The tech industry can’t agree on what open-source AI means. That’s a problem. Open Source aficionados including myself are yet to agree on what the rules should be to protect the four freedoms for Artificial Intelligence (the other two are the right to Study and Modify the software) in the same way that the Open Source Definition (OSD) does for software. Attempts to find consensus have thus far failed, resulting in a contentious draft version of The Open Source(ish) AI Definition (OSAID) that we fear could be rammed through as a release candidate as soon as today at Nearlanda.

Despite breathless claims that we finally have a definition for open-source AI, we do not.
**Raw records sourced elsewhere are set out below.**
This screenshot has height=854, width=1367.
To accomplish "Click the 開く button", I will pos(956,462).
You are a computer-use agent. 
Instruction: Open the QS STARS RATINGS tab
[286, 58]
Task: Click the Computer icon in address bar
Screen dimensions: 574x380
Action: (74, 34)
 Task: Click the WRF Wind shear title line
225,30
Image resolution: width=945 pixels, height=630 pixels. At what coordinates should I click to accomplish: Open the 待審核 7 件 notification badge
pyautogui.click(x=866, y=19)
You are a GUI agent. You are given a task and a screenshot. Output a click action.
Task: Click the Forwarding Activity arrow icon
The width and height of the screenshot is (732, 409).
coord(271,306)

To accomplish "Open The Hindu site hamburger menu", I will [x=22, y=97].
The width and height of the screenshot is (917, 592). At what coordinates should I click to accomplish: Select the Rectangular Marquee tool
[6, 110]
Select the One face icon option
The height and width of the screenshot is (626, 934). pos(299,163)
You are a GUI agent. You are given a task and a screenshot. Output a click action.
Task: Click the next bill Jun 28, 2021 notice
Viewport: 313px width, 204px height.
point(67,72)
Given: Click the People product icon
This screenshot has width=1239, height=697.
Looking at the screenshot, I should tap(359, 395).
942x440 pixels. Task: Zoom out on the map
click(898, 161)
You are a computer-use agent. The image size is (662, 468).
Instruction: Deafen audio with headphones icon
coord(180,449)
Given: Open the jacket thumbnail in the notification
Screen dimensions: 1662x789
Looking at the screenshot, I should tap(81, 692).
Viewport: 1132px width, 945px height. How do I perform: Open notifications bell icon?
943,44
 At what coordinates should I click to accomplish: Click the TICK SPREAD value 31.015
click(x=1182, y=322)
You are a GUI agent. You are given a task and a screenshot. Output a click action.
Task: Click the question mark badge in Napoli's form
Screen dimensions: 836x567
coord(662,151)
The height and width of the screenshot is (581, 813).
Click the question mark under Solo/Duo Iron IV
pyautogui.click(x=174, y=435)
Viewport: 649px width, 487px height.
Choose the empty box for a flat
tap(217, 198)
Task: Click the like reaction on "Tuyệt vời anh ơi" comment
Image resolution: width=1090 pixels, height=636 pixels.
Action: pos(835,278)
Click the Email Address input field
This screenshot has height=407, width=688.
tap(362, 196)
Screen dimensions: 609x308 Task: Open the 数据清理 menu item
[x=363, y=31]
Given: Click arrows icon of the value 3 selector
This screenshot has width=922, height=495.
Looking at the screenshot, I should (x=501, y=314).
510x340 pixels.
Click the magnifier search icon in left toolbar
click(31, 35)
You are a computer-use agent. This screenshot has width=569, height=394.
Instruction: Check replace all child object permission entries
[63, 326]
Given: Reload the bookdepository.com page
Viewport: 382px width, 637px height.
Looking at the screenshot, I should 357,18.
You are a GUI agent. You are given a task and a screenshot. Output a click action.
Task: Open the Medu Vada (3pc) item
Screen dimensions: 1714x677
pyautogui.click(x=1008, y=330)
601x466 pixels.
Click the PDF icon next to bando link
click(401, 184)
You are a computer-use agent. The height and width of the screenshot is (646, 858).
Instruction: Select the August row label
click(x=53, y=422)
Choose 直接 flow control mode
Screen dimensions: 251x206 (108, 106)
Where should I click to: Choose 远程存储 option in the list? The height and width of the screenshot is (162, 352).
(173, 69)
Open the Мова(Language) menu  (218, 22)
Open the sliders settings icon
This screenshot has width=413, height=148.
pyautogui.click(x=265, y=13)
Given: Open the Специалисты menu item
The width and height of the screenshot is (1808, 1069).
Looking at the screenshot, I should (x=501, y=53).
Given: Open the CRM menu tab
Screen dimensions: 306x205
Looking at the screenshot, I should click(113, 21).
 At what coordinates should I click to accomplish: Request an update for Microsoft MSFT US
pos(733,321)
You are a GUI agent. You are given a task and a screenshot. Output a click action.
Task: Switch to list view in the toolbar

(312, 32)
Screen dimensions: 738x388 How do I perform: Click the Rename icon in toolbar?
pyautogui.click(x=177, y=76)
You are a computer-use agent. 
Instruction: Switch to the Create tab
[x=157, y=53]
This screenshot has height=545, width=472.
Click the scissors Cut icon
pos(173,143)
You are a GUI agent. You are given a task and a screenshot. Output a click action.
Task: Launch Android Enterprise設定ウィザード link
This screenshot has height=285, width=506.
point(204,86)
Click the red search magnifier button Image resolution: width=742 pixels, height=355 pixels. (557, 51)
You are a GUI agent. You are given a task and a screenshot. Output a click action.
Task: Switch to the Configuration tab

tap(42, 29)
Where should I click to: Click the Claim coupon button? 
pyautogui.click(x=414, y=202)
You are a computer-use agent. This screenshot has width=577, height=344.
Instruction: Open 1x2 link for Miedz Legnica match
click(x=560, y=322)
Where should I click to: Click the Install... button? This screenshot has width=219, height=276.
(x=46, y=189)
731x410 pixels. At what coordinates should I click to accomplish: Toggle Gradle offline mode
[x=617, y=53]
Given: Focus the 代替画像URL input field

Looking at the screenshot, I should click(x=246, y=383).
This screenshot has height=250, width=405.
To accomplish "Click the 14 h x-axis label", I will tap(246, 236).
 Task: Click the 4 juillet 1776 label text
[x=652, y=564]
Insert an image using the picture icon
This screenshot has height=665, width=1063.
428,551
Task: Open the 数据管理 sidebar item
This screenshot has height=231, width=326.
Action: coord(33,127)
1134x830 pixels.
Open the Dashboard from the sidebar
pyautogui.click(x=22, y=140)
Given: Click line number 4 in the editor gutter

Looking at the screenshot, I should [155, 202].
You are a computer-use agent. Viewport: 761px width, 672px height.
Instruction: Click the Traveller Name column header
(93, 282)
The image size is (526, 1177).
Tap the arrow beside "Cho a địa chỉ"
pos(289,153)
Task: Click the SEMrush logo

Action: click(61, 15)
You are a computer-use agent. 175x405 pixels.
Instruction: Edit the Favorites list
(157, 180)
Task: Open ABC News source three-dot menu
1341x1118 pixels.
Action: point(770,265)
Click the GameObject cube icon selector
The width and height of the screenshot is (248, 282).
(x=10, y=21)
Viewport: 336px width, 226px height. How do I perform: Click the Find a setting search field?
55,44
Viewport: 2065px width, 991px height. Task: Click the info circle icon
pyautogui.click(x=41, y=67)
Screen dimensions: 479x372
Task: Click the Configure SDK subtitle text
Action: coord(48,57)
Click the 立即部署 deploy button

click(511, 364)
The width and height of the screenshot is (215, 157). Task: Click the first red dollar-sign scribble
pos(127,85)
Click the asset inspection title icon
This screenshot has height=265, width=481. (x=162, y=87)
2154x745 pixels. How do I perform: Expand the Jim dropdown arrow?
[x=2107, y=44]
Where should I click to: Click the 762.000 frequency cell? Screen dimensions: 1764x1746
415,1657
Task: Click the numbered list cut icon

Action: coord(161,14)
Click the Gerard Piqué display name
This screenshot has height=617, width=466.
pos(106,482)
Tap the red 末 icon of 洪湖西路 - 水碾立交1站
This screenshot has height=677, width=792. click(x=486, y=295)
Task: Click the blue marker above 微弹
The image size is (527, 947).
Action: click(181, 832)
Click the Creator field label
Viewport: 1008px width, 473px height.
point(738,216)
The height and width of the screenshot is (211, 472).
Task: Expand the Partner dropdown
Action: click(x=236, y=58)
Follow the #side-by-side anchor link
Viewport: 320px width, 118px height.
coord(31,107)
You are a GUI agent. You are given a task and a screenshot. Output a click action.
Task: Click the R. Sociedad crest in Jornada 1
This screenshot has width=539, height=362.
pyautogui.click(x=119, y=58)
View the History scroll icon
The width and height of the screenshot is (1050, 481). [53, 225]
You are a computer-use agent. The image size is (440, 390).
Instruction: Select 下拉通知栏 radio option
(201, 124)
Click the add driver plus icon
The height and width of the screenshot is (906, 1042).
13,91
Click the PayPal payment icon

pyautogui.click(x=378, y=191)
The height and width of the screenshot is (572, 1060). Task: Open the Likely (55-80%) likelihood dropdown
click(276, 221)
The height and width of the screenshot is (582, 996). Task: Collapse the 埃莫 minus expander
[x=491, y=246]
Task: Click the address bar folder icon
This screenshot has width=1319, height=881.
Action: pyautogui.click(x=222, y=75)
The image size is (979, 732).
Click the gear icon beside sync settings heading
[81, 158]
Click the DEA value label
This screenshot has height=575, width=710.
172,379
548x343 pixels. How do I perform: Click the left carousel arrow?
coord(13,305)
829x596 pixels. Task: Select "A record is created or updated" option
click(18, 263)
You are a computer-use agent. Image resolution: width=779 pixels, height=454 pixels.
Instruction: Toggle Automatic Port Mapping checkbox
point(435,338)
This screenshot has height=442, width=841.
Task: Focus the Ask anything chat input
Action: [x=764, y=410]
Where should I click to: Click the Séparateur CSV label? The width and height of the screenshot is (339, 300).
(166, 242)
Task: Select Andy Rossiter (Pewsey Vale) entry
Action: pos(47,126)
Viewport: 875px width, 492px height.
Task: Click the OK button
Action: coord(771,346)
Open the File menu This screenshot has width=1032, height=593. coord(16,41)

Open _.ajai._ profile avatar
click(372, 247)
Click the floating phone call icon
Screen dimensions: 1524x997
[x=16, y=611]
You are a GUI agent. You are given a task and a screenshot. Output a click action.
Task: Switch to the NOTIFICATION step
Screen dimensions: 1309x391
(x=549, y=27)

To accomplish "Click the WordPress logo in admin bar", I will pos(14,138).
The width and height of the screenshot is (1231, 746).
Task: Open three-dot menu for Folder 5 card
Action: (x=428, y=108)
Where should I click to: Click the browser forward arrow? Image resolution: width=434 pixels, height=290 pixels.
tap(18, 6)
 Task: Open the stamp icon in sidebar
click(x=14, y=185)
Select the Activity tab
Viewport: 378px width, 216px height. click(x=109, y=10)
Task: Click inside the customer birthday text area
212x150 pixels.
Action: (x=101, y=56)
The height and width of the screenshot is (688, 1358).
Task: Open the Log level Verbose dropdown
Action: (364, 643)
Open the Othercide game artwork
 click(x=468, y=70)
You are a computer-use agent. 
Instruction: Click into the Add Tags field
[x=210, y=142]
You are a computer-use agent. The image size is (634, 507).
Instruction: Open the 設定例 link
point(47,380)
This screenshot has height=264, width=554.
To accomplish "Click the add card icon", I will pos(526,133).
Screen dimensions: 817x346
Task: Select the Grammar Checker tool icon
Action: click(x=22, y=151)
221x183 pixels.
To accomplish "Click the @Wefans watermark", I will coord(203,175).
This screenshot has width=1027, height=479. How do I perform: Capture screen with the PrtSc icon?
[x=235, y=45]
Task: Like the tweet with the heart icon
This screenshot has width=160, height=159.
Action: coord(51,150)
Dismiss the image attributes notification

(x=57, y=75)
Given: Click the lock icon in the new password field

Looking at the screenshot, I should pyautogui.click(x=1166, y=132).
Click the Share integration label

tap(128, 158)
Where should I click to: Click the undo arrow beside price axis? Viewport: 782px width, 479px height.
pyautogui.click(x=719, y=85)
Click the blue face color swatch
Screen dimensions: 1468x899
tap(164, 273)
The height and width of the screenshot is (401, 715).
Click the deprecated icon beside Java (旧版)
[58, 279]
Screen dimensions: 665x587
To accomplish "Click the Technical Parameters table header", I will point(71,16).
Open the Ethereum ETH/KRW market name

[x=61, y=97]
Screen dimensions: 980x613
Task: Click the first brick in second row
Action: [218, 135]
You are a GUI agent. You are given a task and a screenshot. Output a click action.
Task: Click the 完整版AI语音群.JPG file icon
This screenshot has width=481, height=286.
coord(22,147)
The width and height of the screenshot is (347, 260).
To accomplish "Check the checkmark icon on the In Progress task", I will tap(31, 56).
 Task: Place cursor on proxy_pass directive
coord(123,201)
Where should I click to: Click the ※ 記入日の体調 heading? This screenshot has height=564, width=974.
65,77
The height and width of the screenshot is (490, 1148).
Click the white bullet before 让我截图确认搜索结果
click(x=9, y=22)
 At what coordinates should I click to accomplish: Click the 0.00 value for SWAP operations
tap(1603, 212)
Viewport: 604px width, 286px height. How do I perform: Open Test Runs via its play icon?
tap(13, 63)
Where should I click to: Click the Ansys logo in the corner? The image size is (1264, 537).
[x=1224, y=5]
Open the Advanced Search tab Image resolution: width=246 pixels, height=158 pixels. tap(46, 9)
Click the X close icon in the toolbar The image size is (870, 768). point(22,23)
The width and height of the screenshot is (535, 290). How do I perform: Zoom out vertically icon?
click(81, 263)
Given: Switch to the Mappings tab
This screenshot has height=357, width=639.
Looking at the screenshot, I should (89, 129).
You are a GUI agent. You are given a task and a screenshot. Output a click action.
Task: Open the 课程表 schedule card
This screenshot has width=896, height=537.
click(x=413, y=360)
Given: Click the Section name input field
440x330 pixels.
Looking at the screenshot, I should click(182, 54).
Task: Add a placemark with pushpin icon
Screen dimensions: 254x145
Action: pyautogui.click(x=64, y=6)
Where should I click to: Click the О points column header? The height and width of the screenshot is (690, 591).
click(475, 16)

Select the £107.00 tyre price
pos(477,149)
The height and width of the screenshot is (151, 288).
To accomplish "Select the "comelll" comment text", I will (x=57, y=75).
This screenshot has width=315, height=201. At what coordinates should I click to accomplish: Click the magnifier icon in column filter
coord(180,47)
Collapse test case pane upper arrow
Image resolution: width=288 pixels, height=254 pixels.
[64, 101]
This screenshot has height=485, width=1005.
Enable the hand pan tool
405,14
Just today I discovered that votes held as part of the “co-design” process to determine what requirements make it into the definition — conspicuous in its absence the training data itself so models can be studied and modified without limitation — don’t even reflect the views of members of the working groups, let alone the wider community.

Indeed, one such working group — examining Meta’s Llama no less — was even granted the superpower to nullify other working groups’ votes! An ability that was unsurprisingly used across the board in the data category by a Meta lawyer, one of two employees invited to participate on the basis that they know their system better than those tasked with regulating it!

No surprise then that on eliminating these undocumented negative votes — a departure from democratic norms if there ever was one (assuming you even consider democracy a valid tool for defining technical standards) — the same methodology used to exclude training data sets now demands they be provided, thus giving us a path forward (which we can relax in future revisions if required):

We need to get the Open Source AI Definition (OSAID) done, but more than that, we need to get it right. To quote another open source old guard’s public appeal to the OSI board: “we can always make the definition more permissive if we discover that we have been too ambitious with a definition, but that it is functionally impossible for us to be more ambitious later.”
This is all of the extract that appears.